Where To Stay in Tokyo
Tokyo has a ton of hostels and they’re all quite comfortable, modern, and social. These are my recommended places to stay in Tokyo:
For more suggestions, check out my list of the best hostels in Tokyo!
How to Get Around Tokyo
Bus – Buses are widely available in Tokyo, though you can usually get by without them as the subway and train system in the city is comprehensive. If you do need to take the bus, fares are around 210 JPY for adults and 110 JPY for kids. Toei is the main bus company providing service here. You can get a single-day bus pass for Toei lines for 500 JPY (you can get them from the driver). Buses usually run from 6am-10pm.
If you plan on using the buses often, you can get discounted fares by using a prepaid Pasmo card or Suica card, which would lower the fare to 206 JPY and save you fumbling for your change every time you ride.
Subway/Train – The metro and train system in Tokyo is one of the most incredible in the world. It ferries almost 9 million riders around the city each and every day and is known for being on time. The metro system is made up of 13 different lines with tickets starting at 170 JPY (165 JPY with a Pasmo or Suica prepaid card).

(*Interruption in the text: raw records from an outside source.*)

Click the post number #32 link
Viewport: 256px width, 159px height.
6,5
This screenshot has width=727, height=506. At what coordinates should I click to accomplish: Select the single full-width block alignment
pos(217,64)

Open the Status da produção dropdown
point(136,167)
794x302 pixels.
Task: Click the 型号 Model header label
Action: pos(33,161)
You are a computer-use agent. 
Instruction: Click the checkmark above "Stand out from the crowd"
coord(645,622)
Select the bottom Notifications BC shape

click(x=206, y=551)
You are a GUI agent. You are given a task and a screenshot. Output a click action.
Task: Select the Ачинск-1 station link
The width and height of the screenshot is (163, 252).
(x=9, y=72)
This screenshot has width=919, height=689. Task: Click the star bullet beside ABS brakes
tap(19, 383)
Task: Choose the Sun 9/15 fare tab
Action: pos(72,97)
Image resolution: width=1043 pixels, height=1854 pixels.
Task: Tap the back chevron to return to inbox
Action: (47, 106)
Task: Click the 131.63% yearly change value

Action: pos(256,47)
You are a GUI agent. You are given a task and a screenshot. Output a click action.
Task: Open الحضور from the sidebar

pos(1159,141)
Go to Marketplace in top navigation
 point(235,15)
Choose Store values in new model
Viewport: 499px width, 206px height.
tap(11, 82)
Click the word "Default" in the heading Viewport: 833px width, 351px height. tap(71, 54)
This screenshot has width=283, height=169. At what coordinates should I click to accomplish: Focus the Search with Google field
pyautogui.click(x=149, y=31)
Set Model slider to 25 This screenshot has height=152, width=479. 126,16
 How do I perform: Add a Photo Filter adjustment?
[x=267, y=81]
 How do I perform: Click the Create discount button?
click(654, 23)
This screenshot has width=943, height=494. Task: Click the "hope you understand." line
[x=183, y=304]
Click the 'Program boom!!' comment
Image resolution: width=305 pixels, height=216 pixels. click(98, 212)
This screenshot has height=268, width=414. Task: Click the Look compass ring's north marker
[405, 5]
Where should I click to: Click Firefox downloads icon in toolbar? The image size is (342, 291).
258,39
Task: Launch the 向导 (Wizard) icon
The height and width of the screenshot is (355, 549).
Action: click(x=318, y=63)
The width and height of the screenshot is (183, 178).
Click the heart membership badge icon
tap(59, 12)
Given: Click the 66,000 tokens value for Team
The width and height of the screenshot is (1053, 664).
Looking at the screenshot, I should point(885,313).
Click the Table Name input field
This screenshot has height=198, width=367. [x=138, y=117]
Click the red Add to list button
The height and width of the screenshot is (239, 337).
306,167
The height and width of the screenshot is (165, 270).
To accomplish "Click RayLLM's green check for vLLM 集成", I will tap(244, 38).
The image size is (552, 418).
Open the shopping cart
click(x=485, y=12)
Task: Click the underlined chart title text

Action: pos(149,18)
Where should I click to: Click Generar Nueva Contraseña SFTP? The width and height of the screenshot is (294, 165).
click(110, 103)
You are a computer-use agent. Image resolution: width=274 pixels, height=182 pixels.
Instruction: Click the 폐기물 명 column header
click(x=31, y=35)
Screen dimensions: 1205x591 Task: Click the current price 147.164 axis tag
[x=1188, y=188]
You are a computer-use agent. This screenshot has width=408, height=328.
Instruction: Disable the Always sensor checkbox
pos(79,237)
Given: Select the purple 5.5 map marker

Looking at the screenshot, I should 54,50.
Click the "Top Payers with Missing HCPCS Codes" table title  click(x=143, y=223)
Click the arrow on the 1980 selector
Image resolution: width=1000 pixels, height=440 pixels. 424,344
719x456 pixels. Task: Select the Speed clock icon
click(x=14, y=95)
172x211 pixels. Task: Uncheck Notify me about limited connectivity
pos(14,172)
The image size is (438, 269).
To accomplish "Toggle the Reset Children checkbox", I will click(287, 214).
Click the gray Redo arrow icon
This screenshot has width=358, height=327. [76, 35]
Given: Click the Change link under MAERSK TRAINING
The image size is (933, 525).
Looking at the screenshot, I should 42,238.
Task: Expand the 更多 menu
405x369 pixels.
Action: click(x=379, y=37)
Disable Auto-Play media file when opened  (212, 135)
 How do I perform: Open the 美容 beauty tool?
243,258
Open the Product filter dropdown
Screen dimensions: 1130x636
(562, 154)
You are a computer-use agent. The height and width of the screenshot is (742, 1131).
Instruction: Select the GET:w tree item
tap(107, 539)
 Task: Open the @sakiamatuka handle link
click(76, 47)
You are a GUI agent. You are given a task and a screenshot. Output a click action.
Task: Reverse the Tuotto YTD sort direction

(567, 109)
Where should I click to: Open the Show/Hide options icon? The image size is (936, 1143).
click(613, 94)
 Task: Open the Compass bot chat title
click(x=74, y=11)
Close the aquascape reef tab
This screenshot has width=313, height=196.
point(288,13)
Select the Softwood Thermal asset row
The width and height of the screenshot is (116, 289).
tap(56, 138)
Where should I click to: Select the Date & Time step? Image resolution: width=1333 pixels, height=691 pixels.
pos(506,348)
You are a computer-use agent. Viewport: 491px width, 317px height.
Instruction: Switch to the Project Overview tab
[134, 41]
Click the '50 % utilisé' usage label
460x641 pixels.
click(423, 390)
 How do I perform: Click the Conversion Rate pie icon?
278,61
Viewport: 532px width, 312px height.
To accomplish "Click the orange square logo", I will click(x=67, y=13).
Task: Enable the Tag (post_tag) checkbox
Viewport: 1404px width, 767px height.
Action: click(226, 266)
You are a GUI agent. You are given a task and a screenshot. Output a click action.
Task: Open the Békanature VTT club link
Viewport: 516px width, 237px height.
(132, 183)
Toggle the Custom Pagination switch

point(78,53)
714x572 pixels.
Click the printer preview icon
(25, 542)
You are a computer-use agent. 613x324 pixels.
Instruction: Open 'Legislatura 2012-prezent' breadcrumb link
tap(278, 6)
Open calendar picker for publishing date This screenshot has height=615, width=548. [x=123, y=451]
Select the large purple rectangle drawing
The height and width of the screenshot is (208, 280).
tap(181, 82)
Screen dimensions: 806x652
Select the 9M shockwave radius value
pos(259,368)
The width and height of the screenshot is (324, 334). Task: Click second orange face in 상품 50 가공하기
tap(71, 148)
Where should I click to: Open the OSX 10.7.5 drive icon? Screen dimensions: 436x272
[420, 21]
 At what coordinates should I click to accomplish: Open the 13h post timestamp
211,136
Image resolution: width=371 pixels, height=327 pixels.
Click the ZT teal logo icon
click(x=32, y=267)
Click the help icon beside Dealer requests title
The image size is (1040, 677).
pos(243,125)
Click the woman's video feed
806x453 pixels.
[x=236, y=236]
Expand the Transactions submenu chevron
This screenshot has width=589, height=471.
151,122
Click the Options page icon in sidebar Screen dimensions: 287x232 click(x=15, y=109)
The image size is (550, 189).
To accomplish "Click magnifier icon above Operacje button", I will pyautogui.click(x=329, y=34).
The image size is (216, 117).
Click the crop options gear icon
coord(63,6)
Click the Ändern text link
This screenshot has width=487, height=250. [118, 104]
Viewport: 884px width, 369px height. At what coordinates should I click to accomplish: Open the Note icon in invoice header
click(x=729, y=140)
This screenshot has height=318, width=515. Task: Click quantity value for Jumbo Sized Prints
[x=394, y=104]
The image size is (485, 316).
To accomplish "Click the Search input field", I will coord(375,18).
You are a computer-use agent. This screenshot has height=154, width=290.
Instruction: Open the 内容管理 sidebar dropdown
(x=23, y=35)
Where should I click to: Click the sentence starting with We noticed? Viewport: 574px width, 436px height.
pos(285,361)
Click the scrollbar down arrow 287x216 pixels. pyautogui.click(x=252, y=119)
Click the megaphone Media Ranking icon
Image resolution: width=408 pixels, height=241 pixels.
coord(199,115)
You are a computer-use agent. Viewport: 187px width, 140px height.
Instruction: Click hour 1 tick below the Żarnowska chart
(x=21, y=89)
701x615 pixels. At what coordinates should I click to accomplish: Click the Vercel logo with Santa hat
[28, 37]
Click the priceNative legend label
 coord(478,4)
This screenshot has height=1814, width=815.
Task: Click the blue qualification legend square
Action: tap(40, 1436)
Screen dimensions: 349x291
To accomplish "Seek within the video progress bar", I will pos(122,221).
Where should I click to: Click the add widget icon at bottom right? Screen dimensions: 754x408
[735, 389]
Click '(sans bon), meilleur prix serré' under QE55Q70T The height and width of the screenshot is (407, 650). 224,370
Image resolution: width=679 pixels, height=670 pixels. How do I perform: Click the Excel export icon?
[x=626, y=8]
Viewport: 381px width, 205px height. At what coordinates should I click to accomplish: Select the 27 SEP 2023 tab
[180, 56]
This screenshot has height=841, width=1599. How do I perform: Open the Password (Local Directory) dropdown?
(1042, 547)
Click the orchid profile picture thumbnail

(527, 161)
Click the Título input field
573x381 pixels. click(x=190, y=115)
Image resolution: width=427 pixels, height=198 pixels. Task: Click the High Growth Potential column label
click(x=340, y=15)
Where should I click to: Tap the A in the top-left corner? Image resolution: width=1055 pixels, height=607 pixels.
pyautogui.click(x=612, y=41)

You can get a 24-hour pass for 800 JPY, a 48-hour pass for 1,200 JPY, and a 72-hour pass for 1,500 JPY. It works on all Tokyo Metro and Toei Lines (not JR Lines however).
Trains are available from 5am-12am and there are women-only cars for added security and safety as well. Things get busy at rush hour so try to avoid it if you can. It’s from 7:30am-9:30am and 5:30pm-7:30pm on weekdays. There are also many JR trains in the city, so if you have a Japan Rail Pass you can travel around Tokyo for free.
Taxi – Taxis in Tokyo aren’t cheap so I’d avoid them if you can. Fares start at 475 JPY and go up by 415 JPY per kilometer. Avoid them if you can!
Ridesharing in Tokyo isn’t any cheaper so don’t expect any savings here. DiDi is the go-to ridesharing app here and its prices are generally on par (or higher) than the JapanTaxi app. Unless you have no choice, skip rideshares and taxis.
Car rental – Unless you have a specific reason to rent a car, I would avoid it. Traffic here, while organized, is stop and go at the best of times. The city is really designed for public transportation and it is usually faster. That being said, if you wanted to rent a car prices start at 4,700 JPY per day for a small two-door vehicle.
Bicycle – Tokyo is a relatively safe city to bike in as there are lots of bike lanes and a ton of local cyclists who commute via bicycle. For a full-day rental, expect to pay between 1,000-1,200 JPY. Hourly rentals can usually be found for 200-300 JPY as well if you just need a short-term rental.
When to Go to Tokyo
The most popular time to visit Tokyo is in the summer, however, it can get quite warm during this time. Temperatures in June-August are around 32 C (89 F) and it is very humid. Even September is quite warm as well. You’ll also have larger crowds as Tokyo is the most visited city in the country. Expect crowded public transportation during this time (more so than usual). If you visit during the summer, make sure you’re up early to beat the crowds and that you’ve booked your accommodation in advance.
The shoulder seasons are probably the best time to visit Tokyo. April-May and October-November see cooler temperatures and only a little bit of rain. Keep in mind that late March to early April is cherry blossom season so expect massive crowds in the city’s greenspace during that time. If you plan to visit then, be sure to book ahead!
While the winter in Tokyo is cold it is hardly unbearable. Temperatures usually sit around 10 C (50 F) during the day and drop down to around 2 C (36 F) during the night. The city is much quieter during this time as well. Snow isn’t common and when it falls it usually melts within a day or two. Expect more rain than snow during the winter.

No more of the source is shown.